--- Excerpts from a dataset ---
"""

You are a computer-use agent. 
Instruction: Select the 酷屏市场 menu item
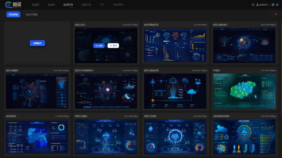86,5
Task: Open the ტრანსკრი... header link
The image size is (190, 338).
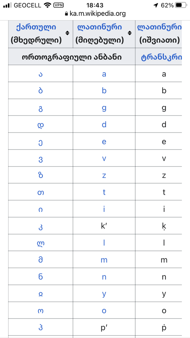Action: (x=161, y=57)
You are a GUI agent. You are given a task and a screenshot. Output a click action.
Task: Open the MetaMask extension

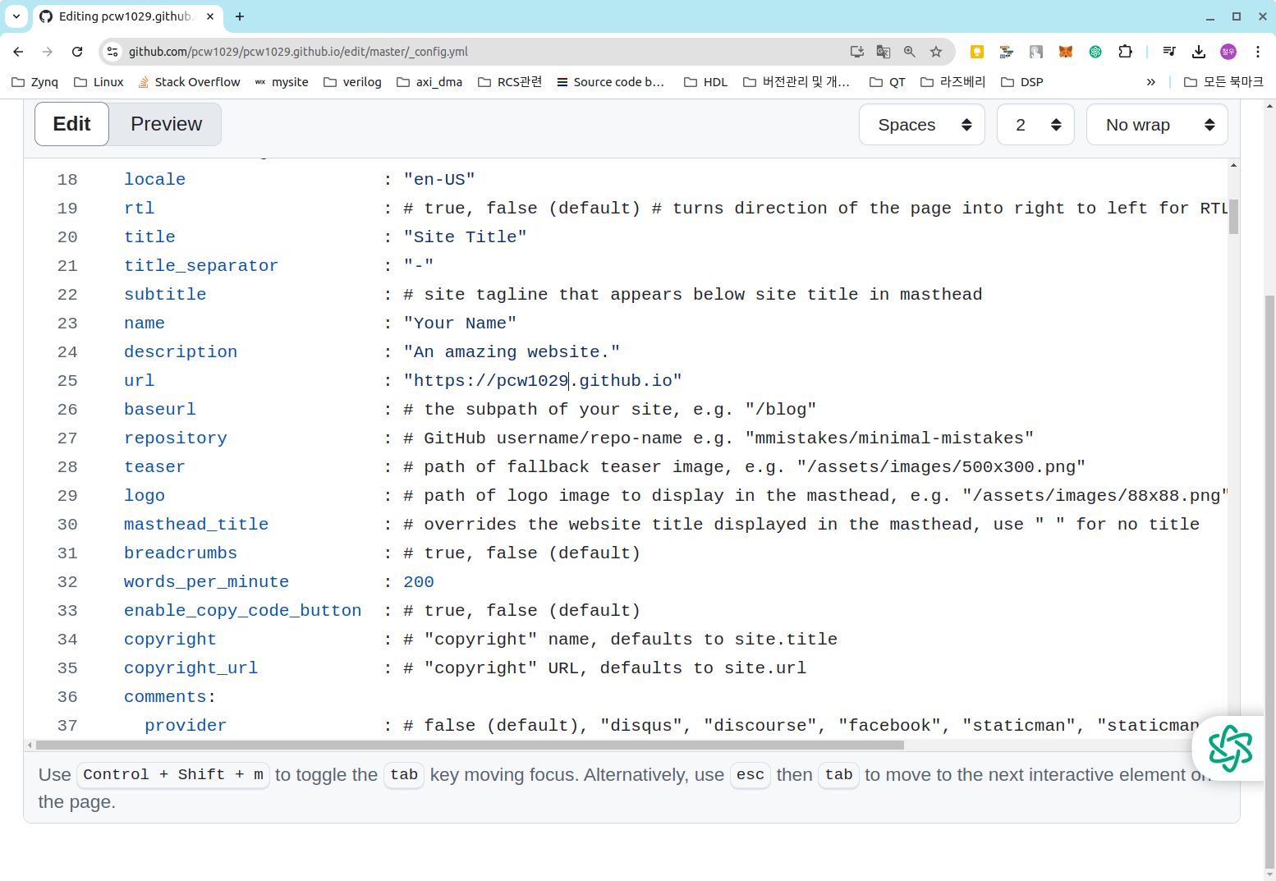(1065, 51)
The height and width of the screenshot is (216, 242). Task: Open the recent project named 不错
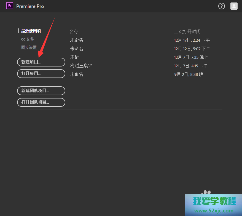pos(74,57)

"""

The entries above need an exact copy without their pictures.

--- EXPECTED ANSWER ---
You are a computer-use agent. 
Instruction: Select the 酷屏市场 menu item
86,5
Task: Open the ტრანსკრი... header link
The image size is (190, 338).
Action: (x=161, y=57)
You are a GUI agent. You are given a task and a screenshot. Output a click action.
Task: Open the MetaMask extension

(1065, 51)
The height and width of the screenshot is (216, 242). Task: Open the recent project named 不错
pos(74,57)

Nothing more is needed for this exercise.